### Texto mostrado:
13. También narraré de qué modo me libraste del vínculo del deseo de unión sexual, que me tenía muy cautivo, y de la servidumbre de los negocios mundanos, y confesaré tu nombre, ¡oh, Señor!, ayudador mío y redentor mío. Hacía las cosas de costumbre con angustia creciente y todos los días suspiraba por ti y frecuentaba tu iglesia, cuanto me dejaban libre los negocios, bajo cuyo peso gemía.

Conmigo estaba Alipio, libre de la ocupación de los jurisconsultos después de la tercera asistencia jurídica, aguardando a quién vender de nuevo sus consejos, como yo vendía la facultad de hablar, si es que alguna se puede comunicar con la enseñanza.

Nebridio, en cambio, había cedido a nuestra amistad, auxiliando en la enseñanza a nuestro íntimo y común amigo Verecundo, ciudadano y gramático de Milán, que deseaba con vehemencia y nos pedía, a título de amistad, un fiel auxiliar de entre nosotros, del que estaba muy necesitado.

No fue, pues, el interés [económico] lo que movió a ello a Nebridio —que mayor lo podría obtener si quisiera ejercer la docencia literaria—, sino que no quiso este amigo dulcísimo y complaciente en extremo desechar nuestro ruego en obsequio a la amistad. Su actuación docente era muy moderada, huyendo de ser conocido de los grandes personajes del mundo, evitando con ello toda preocupación de espíritu, que él quería tener libre y lo más desocupado posible para investigar, leer u oír algo sobre la sabiduría.

14. Pero cierto día que estaba ausente Nebridio —no sé por qué causa— vino a vernos a casa, a mí y a Alipio, un tal Ponticiano, conciudadano nuestro por africano, que servía en un alto cargo de palacio. Yo no sé qué era lo que quería de nosotros.

Nos sentamos a hablar, y por casualidad clavó la vista en un códice que había sobre la mesa de juego que estaba delante de nosotros. Lo tomó, lo abrió, y resultó ser, muy sorprendentemente por cierto, el apóstol Pablo, porque pensaba que sería alguno de los libros cuya explicación me preocupaba. Entonces, sonriéndose y mirándome gratulatoriamente, me expresó su admiración de haber hallado por sorpresa delante de mis ojos aquellos escritos, y nada más que aquéllos, pues era cristiano y fiel, y muchas veces se postraba delante de ti, ¡oh Dios nuestro!, en la iglesia con frecuentes y largas oraciones.

### Tarea 1:
En el texto mostrado, ¿de qué ciudad era ciudadano y gramático Verecundo?
### Tarea 2:
Reproduce el pasaje del texto mostrado desde "No fue, pues, el" hasta "sobre la sabiduría.".
### Tarea 3:
Prosigue el relato sobre la visita de Ponticiano a partir de la última oración del fragmento.

[Datos extraídos de una colección]
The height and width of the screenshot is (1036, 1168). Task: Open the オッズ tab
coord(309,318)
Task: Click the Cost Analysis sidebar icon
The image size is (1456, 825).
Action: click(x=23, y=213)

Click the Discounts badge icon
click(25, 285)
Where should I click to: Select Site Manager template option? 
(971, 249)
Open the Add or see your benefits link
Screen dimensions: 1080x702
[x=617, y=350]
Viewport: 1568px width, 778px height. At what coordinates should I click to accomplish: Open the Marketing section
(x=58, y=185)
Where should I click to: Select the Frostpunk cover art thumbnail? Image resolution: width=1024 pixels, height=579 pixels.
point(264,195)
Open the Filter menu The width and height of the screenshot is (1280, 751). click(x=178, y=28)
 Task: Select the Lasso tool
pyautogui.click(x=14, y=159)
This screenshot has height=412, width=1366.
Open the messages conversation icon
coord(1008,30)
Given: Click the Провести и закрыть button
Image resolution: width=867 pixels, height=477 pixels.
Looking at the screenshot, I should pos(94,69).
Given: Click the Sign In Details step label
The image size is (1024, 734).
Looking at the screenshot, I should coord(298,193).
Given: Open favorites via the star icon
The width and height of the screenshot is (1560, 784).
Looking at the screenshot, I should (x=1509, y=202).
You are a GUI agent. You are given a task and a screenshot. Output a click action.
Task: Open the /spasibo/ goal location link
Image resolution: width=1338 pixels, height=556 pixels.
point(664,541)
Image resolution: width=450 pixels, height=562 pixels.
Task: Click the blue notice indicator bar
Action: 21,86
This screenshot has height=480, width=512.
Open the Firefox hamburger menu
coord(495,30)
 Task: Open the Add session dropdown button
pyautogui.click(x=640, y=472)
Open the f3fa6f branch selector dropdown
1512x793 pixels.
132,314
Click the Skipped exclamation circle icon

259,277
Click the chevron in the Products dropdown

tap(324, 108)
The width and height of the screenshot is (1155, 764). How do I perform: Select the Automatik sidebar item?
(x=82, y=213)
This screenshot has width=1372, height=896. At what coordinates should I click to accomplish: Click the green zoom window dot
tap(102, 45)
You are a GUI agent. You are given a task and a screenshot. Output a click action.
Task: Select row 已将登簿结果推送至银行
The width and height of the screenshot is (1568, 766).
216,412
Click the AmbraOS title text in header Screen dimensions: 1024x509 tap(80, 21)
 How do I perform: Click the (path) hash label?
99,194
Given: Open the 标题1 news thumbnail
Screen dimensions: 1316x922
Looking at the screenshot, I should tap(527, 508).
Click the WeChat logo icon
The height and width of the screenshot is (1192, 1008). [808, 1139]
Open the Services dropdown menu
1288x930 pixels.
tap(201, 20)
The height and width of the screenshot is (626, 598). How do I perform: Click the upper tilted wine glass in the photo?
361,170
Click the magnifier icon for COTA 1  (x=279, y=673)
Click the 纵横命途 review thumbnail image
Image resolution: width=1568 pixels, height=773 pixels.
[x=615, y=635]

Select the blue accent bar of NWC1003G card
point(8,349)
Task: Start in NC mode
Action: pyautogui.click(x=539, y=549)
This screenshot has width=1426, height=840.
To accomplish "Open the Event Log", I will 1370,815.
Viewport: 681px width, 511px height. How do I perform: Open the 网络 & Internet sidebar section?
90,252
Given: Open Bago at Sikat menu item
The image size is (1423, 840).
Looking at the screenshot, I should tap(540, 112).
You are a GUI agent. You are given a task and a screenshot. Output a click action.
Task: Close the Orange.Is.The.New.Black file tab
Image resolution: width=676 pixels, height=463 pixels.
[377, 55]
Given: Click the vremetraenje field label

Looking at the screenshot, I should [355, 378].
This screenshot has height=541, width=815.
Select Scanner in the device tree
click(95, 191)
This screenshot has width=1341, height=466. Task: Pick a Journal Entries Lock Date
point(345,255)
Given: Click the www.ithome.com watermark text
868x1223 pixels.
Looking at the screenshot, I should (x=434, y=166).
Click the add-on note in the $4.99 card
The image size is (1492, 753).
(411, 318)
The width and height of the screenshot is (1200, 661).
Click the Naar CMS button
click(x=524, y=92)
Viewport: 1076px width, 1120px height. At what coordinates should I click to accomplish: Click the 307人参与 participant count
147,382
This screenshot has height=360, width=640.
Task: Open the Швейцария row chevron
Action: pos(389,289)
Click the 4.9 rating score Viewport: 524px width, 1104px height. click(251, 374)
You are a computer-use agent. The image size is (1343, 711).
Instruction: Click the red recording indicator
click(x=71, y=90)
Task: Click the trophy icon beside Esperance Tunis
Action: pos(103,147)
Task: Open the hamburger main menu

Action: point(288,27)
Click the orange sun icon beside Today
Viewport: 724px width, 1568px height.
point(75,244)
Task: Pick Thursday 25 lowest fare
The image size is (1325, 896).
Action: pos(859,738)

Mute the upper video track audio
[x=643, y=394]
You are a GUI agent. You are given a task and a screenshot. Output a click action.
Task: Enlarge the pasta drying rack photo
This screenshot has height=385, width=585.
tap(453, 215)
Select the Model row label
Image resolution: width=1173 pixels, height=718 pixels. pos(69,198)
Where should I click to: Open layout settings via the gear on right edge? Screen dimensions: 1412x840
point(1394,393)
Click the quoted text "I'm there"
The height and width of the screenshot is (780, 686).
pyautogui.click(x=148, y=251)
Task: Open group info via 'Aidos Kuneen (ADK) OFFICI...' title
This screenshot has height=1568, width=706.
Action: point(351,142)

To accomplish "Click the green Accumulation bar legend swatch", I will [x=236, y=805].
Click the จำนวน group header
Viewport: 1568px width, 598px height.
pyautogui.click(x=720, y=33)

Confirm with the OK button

### Respuesta 1:
De Milán.

### Respuesta 2:
No fue, pues, el interés [económico] lo que movió a ello a Nebridio —que mayor lo podría obtener si quisiera ejercer la docencia literaria—, sino que no quiso este amigo dulcísimo y complaciente en extremo desechar nuestro ruego en obsequio a la amistad. Su actuación docente era muy moderada, huyendo de ser conocido de los grandes personajes del mundo, evitando con ello toda preocupación de espíritu, que él quería tener libre y lo más desocupado posible para investigar, leer u oír algo sobre la sabiduría.

### Respuesta 3:
Y como yo le indicara que aquellas Escrituras ocupaban mi máxima atención, tomando él entonces la palabra, comenzó a hablarnos de Antonio, monje de Egipto, cuyo nombre era celebrado entre tus fieles y nosotros ignorábamos hasta aquella hora. Lo que como él advirtiera, se detuvo en la narración, dándonos a conocer a tan gran varón, que nosotros desconocíamos, admirándose de nuestra ignorancia.

Estupefactos quedamos oyendo tus probadísimas maravillas realizadas en la verdadera fe e Iglesia católica y en época tan reciente y cercana a nuestros tiempos. Todos nos admirábamos: nosotros, por ser cosas tan grandes, y él, por sernos tan desconocidas.

15. De aquí pasó Ponticiano a hablarnos de las comunidades que viven en monasterios, y de sus costumbres, llenas de tu dulce perfume, y de los fértiles desiertos del yermo, de los que nada sabíamos. Y aún en el mismo Milán había un monasterio, extramuros de la ciudad, lleno de buenas hermanos, bajo la dirección de Ambrosio, y que también desconocíamos.

Alargaba Ponticiano la conversación y se extendía más y más, oyéndole nosotros atentos y en silencio. Y de una cosa en otra vino a contarnos cómo en cierta ocasión —no sé la fecha—, estando en Tréveris, salió él con tres compañeros, mientras el emperador se hallaba en los juegos circenses de la tarde, a dar un paseo por los jardines contiguos a las murallas, y que allí pasearon juntos de dos en dos al azar, uno con él por un lado y los otros dos de igual modo por otro, distanciados.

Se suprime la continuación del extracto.